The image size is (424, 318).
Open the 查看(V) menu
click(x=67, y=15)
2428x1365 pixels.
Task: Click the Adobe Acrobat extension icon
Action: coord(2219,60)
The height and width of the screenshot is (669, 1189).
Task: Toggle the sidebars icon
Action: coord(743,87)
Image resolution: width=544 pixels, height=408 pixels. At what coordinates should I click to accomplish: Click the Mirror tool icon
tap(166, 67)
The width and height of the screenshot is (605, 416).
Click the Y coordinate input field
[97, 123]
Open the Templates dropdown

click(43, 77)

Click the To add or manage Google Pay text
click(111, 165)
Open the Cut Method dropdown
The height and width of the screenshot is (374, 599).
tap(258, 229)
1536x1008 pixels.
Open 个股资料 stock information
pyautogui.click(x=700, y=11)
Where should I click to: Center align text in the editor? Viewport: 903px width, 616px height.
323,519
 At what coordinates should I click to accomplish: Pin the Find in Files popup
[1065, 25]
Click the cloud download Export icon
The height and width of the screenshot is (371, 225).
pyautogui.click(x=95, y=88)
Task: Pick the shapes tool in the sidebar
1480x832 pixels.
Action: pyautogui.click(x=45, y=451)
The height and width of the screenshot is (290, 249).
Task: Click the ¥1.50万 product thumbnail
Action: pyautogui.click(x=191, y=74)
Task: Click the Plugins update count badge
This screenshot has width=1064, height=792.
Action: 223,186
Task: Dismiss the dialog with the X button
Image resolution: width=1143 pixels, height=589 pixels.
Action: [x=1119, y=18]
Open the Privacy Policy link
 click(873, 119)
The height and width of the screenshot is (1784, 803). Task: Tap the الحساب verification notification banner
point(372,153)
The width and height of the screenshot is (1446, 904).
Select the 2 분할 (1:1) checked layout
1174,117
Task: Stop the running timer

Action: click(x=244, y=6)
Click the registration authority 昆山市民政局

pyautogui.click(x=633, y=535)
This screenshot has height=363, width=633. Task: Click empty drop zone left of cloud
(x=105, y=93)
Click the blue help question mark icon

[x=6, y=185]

------------------------------------------------

- TASK OBJECTIVE -
Can you reproduce the data from the line with "Image resolution: width=544" to the line with "tap(258, 229)", replacing "Mirror" with "Rotate" and changing nothing else?

- FULL SOLUTION -
Image resolution: width=544 pixels, height=408 pixels. At what coordinates should I click to accomplish: Click the Rotate tool icon
tap(166, 67)
The width and height of the screenshot is (605, 416).
Click the Y coordinate input field
[97, 123]
Open the Templates dropdown

click(43, 77)

Click the To add or manage Google Pay text
click(111, 165)
Open the Cut Method dropdown
The height and width of the screenshot is (374, 599).
tap(258, 229)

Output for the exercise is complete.